2015-11-16

By Devin Kirby, AmeriCorps member serving on the National Grid team with The English High School

If I had to pick a book to share with my students, it’d be John Steinbeck’s The Pearl. From what I’ve experienced serving in both 9th and 10th grade English language arts (ELA) and History classrooms, I guarantee the discussions generated by this particularly powerful novella would be engaging, enlightening, and thought-provoking. But first, the summary:

The Pearl takes place in turn-of-the-20th-century Mexico and follows the trials and tribulations of Kino, a poor native Mexican pearl diver. After Kino’s infant son Coyotito is stung by a scorpion, Kino luckily uncovers an ephemeral pearl of unprecedented size. Overjoyed at finding what quickly becomes known as The Pearl of the World, Kino and his wife Juana publicly display the pearl as a symbol of advancement out of poverty and hopelessness. This feeling is only compounded by Coyotito’s recovery, as the local doctor quickly attends to the baby on credit after hearing of Kino’s discovery. Kino and Juana foresee a better life for themselves and their son in the shimmers of the pearl—a dream that quickly devolves, in classic Steinbeck fashion, into a depressing sham.

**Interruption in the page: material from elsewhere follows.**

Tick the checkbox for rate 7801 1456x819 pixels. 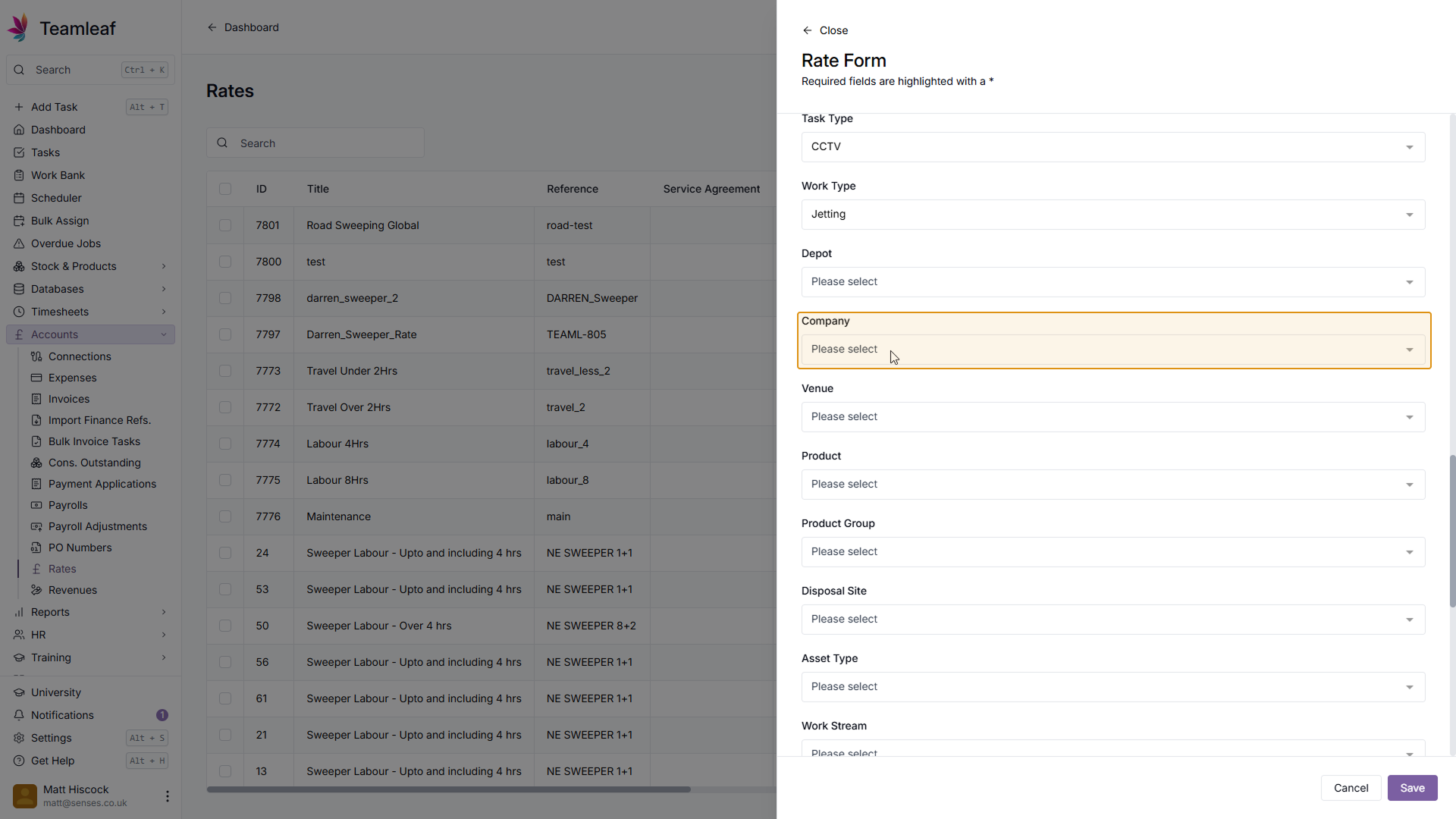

Students were able to connect these conversations to their daily lives, extending Steinbeck’s representations of isolation and companionship as an avenue to discussing modern culture and social dynamics in the digital age of social media.


The pearl dealers of the town reject the pearl as actually too large to be marketable, and Kino, furious, prepares to travel to the capital and sell it there. As he departs the village, he is ambushed, robbed, and attacked several times. When Juana steals the pearl and attempts to make it disappear, Kino beats her in a fit of rage. His son, Coyotito, is accidentally shot and killed by a tracker following them, and Kino himself is pushed to his limits and eventually murders several of his stalkers in cold blood. Defeated, Kino and Juana simply return to their village, where they toss the pearl back into the ocean.

It’s kind of a bummer, right? So now let me say why I’m excited.

My 9th-graders just finished another Steinbeck classic, Of Mice and Men, a deceptively complex and layered text packed into barely 100 pages of dialogue written in Depression-era vernacular. In other words, it’s a quick read, but certainly not an easy or straightforward one. But the extent to which the students unraveled even its most nuanced points astounded me. Freewheeling discussions and written responses probed deeply into the central themes of dreams, friendship, loneliness, belonging and how the psychological effects of these abstract ideas manifest themselves in and through the characters. Even better, the students were able to connect these conversations to their daily lives, extending Steinbeck’s representations of isolation and companionship as an avenue to discussing modern culture and social dynamics in the digital age of social media. I saw a similar sequence unfold in History class, where 10th and 11th-graders used their experiences working after school jobs as a reference point when learning about Andrew Carnegie and workers’ rights reform in the early 1900s.

My students continue to impress me with their insight, and I have seen firsthand how their analysis of text catalyzes their critical thinking of the world around them. With The Pearl being such a morally loaded parable dealing with topics ranging from representations of wealth and social mobility to domestic violence and moral philosophy, I can only begin to guess as to what my students will learn about themselves, the world around them, and how they interact with it on a day-to-day basis. These are the threads I hope my students will continue to unravel with our hypothetical exploration of Steinbeck’s work.